Will you copy out, word for word, the records from the line containing "At what coordinates" through the line containing "coord(319,173)", leaving the pictures out of your copy?

• [Extracted entries]
** start **
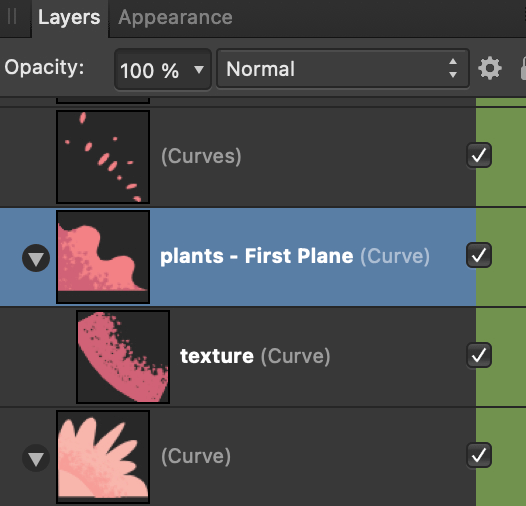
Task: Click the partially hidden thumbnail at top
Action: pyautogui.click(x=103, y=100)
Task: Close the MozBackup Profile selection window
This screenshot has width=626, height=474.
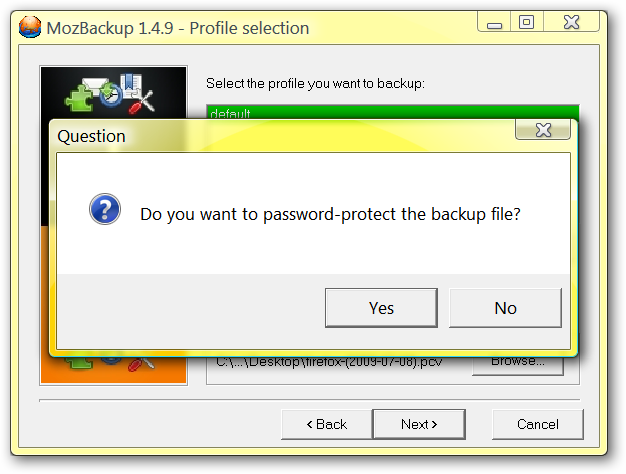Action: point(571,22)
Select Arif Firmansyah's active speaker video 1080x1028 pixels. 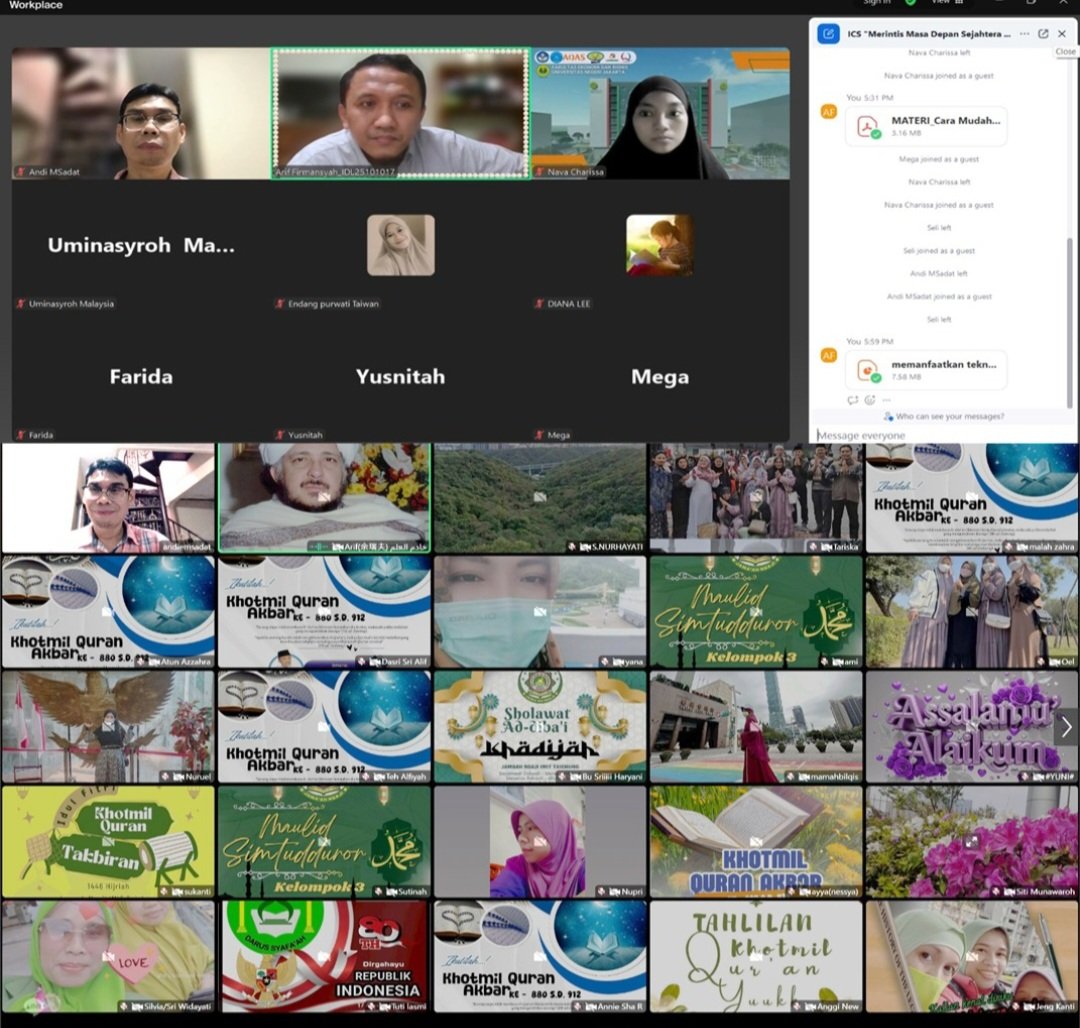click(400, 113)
** end **
** start **
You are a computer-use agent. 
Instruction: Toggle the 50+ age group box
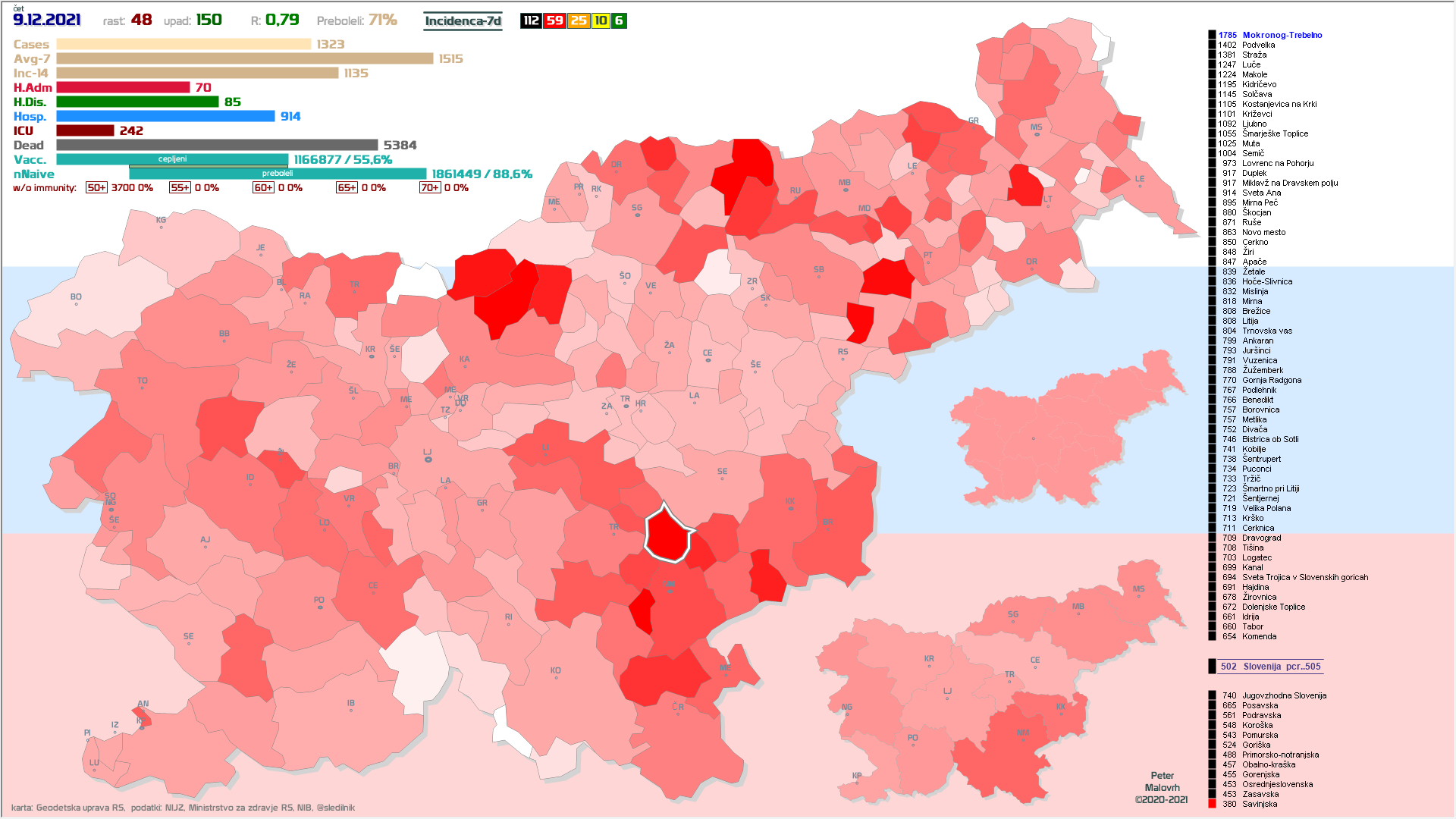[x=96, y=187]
** end **
** start **
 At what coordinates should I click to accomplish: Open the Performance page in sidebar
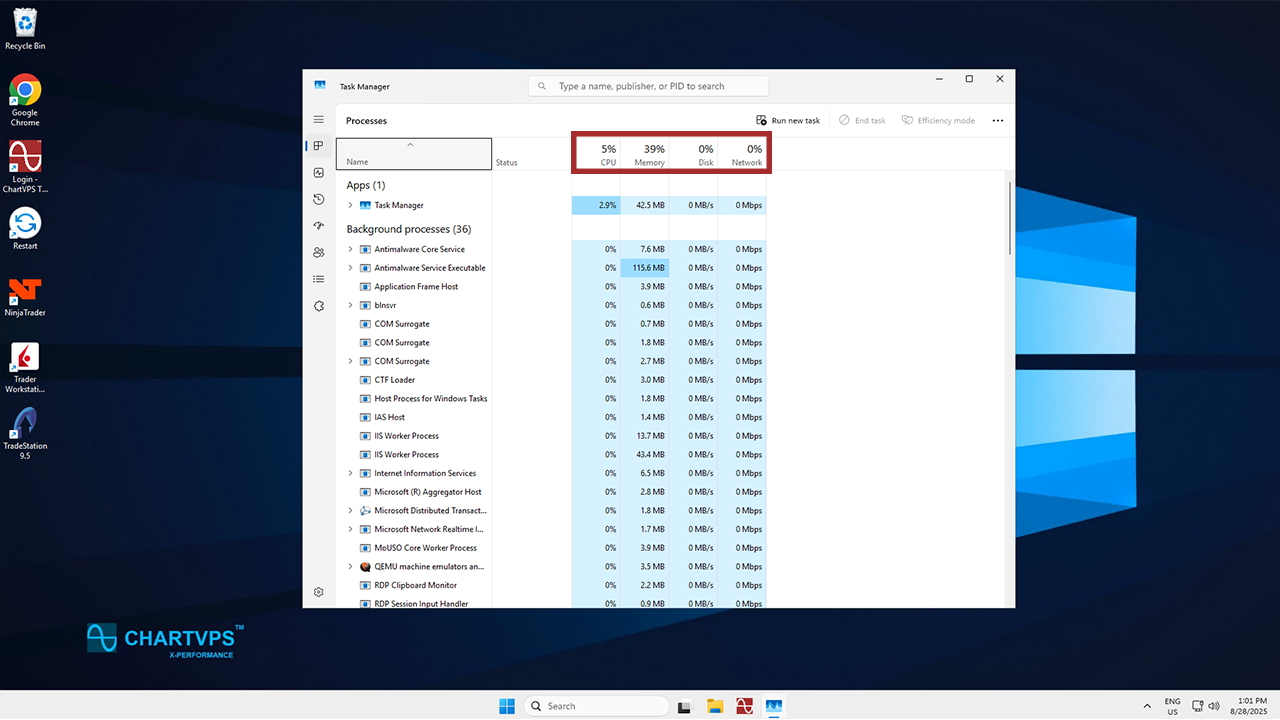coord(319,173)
** end **
• [The reply]
 At what coordinates should I click to accomplish: Open the Performance page in sidebar
coord(319,173)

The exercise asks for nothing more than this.